ARMAN and viruses. (a) A 50 voxel-thick slice through a volume-rendered tomographic reconstruction of an ARMAN cell surrounded by lemon- (segmented in yellow) and rod-shaped viruses (segmented in pink), some of which are fused with the cells and some of which are at a close distance but not attached to them (also see Supplementary Figure 6). Pili-like structures are shown in cyan. (b) A one voxel-thick slice through the 3D reconstruction of an ARMAN cell with many rod-like particles fused to it. Yellow arrows point to very high contrast elements in the cytoplasm (these are not present in uninfected cells). The top inset is the density plot profile along the blue line in (b) showing periodic mass density probably associated with the virus rods; the period is 9 pixels, or 11 nm. The bottom inset shows a lemon-shaped virus associated with the membrane of another ARMAN cell; the height of the inset box measures 134 nm.

Full size image

Viral particles were commonly imaged in association with ARMAN cells, but this was not the case for other bacteria and archaea. The apparently relatively extensive targeting of ARMAN by viruses occurs despite their small cell volume and low ribosome copy number. The added metabolic cost of viral replication to the ARMAN cells may be substantial, and this may account for their typically low abundance in most AMD biofilms.
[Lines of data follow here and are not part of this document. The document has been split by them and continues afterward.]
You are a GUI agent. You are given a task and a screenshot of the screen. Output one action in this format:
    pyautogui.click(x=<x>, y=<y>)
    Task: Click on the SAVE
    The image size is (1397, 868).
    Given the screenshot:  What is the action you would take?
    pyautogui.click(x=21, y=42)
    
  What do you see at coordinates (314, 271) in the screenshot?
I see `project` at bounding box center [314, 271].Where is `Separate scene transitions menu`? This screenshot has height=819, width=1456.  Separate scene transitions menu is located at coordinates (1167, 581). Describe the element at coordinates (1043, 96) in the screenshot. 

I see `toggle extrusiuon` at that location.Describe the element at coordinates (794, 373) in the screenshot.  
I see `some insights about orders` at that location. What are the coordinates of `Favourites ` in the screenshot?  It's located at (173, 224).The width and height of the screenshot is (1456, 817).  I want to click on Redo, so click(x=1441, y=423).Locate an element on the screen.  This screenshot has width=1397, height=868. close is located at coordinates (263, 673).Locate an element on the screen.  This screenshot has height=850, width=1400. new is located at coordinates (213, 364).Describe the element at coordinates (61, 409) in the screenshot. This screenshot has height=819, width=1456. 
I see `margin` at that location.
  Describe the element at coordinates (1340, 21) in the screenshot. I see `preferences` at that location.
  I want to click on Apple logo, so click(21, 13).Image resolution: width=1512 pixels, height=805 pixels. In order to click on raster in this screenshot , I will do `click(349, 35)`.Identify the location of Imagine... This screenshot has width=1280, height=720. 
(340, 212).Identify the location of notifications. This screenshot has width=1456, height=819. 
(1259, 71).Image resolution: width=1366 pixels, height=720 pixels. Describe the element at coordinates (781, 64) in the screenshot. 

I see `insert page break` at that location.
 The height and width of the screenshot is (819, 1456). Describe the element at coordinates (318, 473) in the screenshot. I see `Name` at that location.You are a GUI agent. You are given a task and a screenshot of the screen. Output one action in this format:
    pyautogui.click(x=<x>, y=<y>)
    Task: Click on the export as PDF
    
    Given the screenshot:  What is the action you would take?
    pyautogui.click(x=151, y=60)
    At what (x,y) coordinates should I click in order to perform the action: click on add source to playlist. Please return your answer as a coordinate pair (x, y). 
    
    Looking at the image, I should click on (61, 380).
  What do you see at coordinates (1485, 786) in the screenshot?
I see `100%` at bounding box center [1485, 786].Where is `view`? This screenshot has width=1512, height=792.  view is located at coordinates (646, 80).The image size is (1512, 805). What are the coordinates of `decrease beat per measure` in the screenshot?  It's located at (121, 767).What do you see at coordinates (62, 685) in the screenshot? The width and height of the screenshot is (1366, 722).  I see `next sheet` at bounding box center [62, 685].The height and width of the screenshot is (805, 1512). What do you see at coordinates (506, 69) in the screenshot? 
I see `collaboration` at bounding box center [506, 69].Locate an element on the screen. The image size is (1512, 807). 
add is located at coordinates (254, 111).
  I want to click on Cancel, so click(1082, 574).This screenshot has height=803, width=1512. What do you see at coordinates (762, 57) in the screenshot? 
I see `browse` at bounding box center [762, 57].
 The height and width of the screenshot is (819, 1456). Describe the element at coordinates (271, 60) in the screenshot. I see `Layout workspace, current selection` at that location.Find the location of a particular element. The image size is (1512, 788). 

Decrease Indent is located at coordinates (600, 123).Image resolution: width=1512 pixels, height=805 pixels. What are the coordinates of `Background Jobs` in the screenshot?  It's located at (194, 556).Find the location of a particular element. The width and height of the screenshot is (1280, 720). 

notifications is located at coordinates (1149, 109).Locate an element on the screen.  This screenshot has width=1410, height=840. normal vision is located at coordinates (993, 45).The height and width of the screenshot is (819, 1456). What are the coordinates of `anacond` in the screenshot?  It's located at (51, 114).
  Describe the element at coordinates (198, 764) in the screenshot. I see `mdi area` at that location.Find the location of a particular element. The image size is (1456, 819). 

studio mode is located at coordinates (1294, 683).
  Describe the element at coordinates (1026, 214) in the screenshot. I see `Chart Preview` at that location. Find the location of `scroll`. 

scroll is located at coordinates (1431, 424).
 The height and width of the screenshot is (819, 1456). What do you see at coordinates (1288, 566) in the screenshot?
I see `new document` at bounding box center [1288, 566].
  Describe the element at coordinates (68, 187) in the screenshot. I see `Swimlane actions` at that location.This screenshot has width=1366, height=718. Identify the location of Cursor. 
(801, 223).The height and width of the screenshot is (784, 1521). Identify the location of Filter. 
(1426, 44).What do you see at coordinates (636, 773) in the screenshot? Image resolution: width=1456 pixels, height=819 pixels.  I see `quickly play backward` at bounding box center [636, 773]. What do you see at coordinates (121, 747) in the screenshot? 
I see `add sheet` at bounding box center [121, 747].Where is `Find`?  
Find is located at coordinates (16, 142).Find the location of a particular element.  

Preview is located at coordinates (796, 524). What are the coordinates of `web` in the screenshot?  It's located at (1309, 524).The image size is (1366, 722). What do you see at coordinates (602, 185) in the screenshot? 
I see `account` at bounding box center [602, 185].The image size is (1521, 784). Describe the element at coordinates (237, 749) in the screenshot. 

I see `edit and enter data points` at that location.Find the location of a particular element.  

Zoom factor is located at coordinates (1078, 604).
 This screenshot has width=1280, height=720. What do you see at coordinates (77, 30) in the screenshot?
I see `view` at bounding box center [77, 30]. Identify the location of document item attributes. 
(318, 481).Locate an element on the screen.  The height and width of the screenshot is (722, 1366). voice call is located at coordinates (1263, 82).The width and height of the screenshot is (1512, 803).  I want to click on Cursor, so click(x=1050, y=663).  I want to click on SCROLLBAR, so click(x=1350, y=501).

In principle, to some extent the simultaneous challenges of low ribosome number and viral replication may be partially offset by an increase in cytoplasmic osmotic pressure as the result of small ARMAN cell volume, which should increase reaction rates and lower the copy number demand for protein complexes. The association of ribosomes along the inner membrane surface may enable highly orchestrated protein production, possibly also increasing translation efficiency. It could be also hypnotized that the ribosomes are in the periphery due to an exclusion caused by a nucleoid predominantly localized in towards the center; however, an advantage of some sort must result from such an organization, otherwise an alternative localization would have evolved. Finally, the ordering of complexes, possibly cytochromes, between the IM and OM likely optimizes space utilization in the periplasm and rates of material and energy transfer across the cell wall. A hypothesis that must be considered is that in combination, these features and possibly the tubular elements of unknown function, enable ARMAN cells to grow, albeit slowly, despite their small size and environmental challenges. A consequence of slow growth rates may be that isolation of these organisms will be difficult, making cultivation-independent deductions of their physiology and ecology all the more important.